We investigate the advantages and challenges associated with the implementation of trellis-coded modulation 16-ary quadrature amplitude modulation (TCM-16QAM) in optical fiber transmissions. Despite the potential benefits of enhanced sensitivity and spectral efficiency with TCM-QAM, fiber nonlinearity can compromise its performance at higher launch powers into optical fibers. This is mainly attributed to nonlinear noise and inter-symbol interference exacerbating burst errors post-Viterbi decoding. To address this challenge, we propose a low-complexity symbol-level block interleaving technique based on a simple transpose operation. This method disperses consecutive erroneous symbols into isolated ones, thereby reducing burst errors output from the Viterbi decoder. We first validate the proposed symbol-level method through simulations of polarization-division multiplexed (PDM) signals over 12 × 80-km standard single-mode fiber (SSMF).
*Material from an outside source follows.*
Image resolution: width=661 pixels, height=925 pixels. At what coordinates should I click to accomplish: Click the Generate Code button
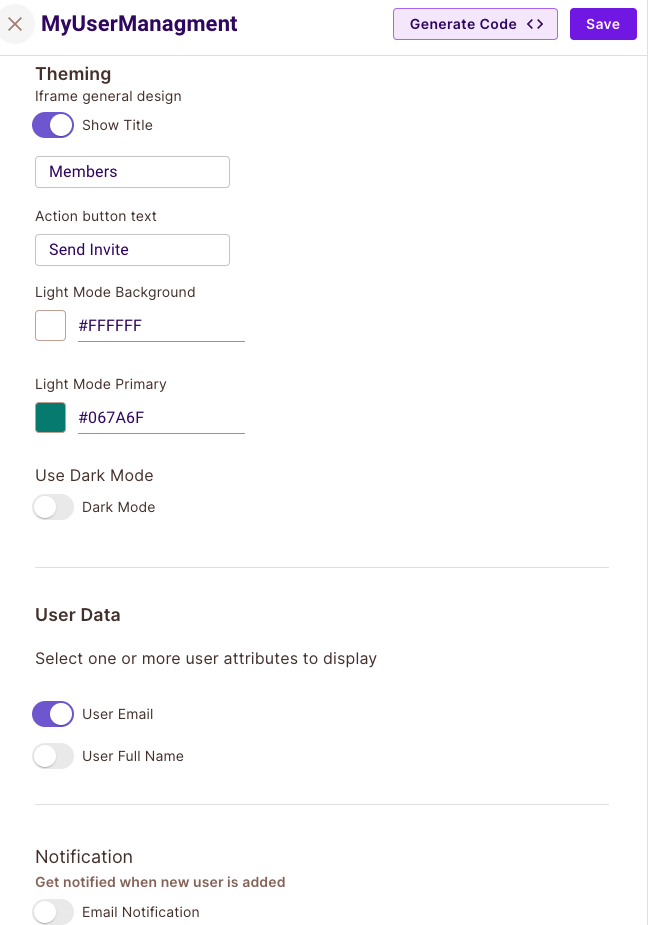[475, 24]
TCM-16QAM with interleaving depths of 2, 4, and 16 achieves a coding gain of 0.76–1.08 dB at a bit error rate (BER) of 1 × 10⁻³, while the launch power tolerance increases from 1.39 to 1.97 dB in the nonlinear transmission region compared to conventional 8 phase shift keying (8PSK) modulation with the same spectral efficiency. Furthermore, we perform experimental transmissions employing 32-GBaud PDM signals over 3 × 80-km SSMF. The experimental results reveal that in the nonlinear transmission region, TCM-16QAM with interleaving depths of 4 and 16 can achieve the launch power tolerance improvements of 0.48 dB and 0.67 dB, respectively.